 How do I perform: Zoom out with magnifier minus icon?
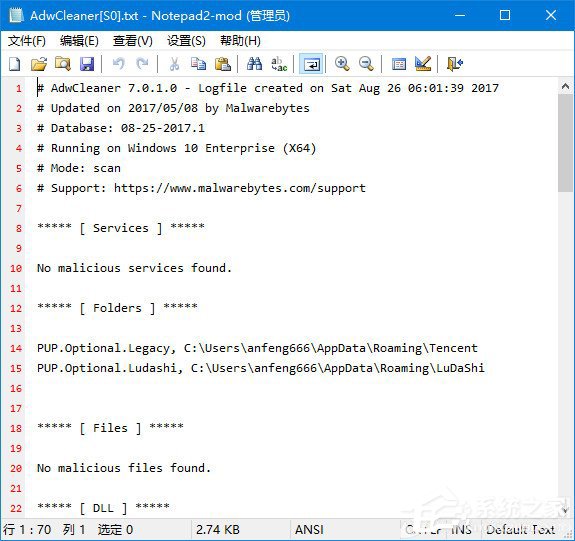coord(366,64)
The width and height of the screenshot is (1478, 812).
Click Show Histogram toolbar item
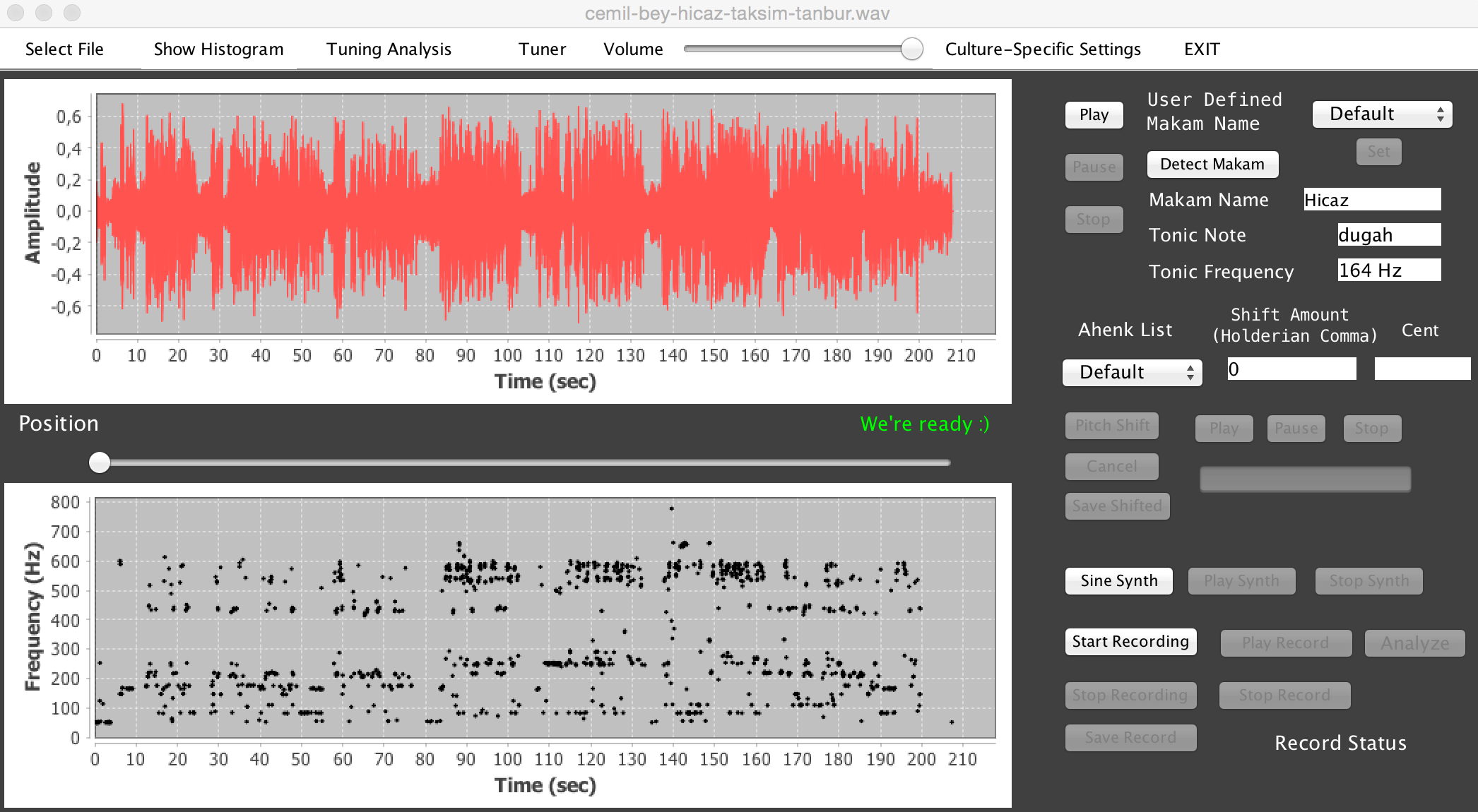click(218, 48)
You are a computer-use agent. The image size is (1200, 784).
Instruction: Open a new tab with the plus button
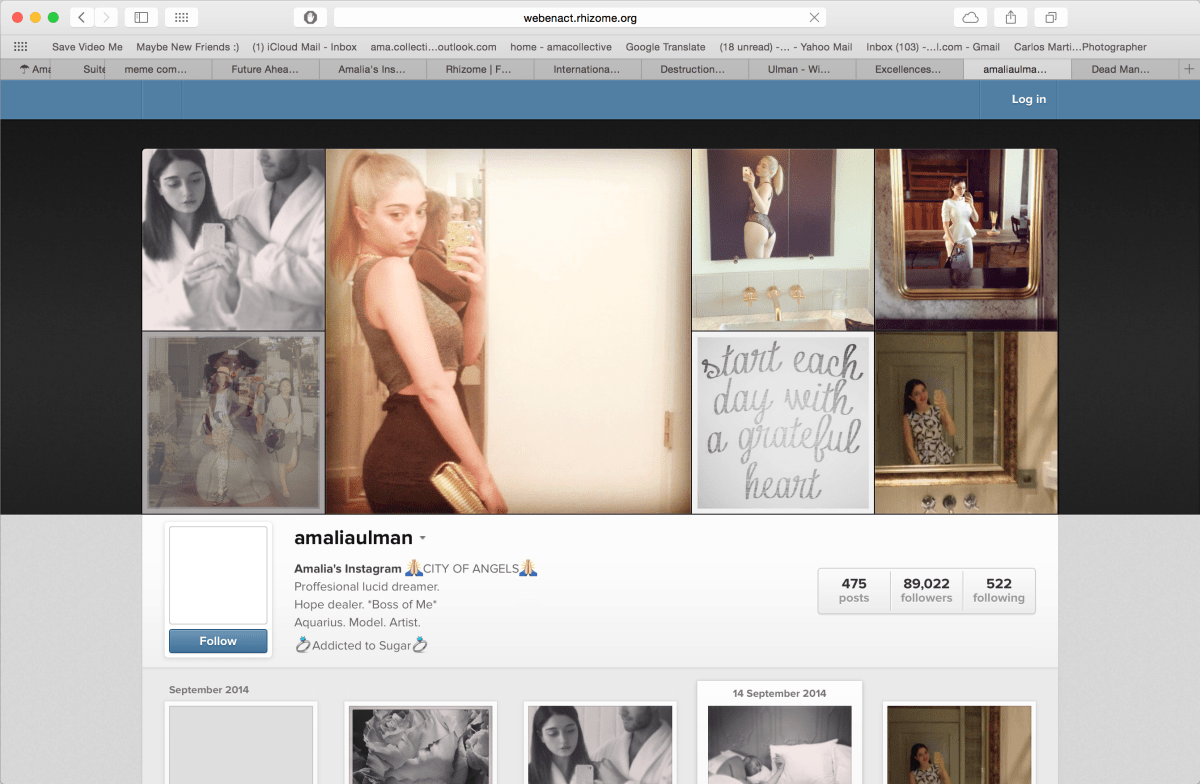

* * *

▸ **Task objective**: Each record is to be restated word for word; no picture goes in.

▸ **Result below**:
 How do I perform: Zoom out with magnifier minus icon?
coord(366,64)
The width and height of the screenshot is (1478, 812).
Click Show Histogram toolbar item
click(218, 48)
You are a computer-use agent. The image size is (1200, 784).
Instruction: Open a new tab with the plus button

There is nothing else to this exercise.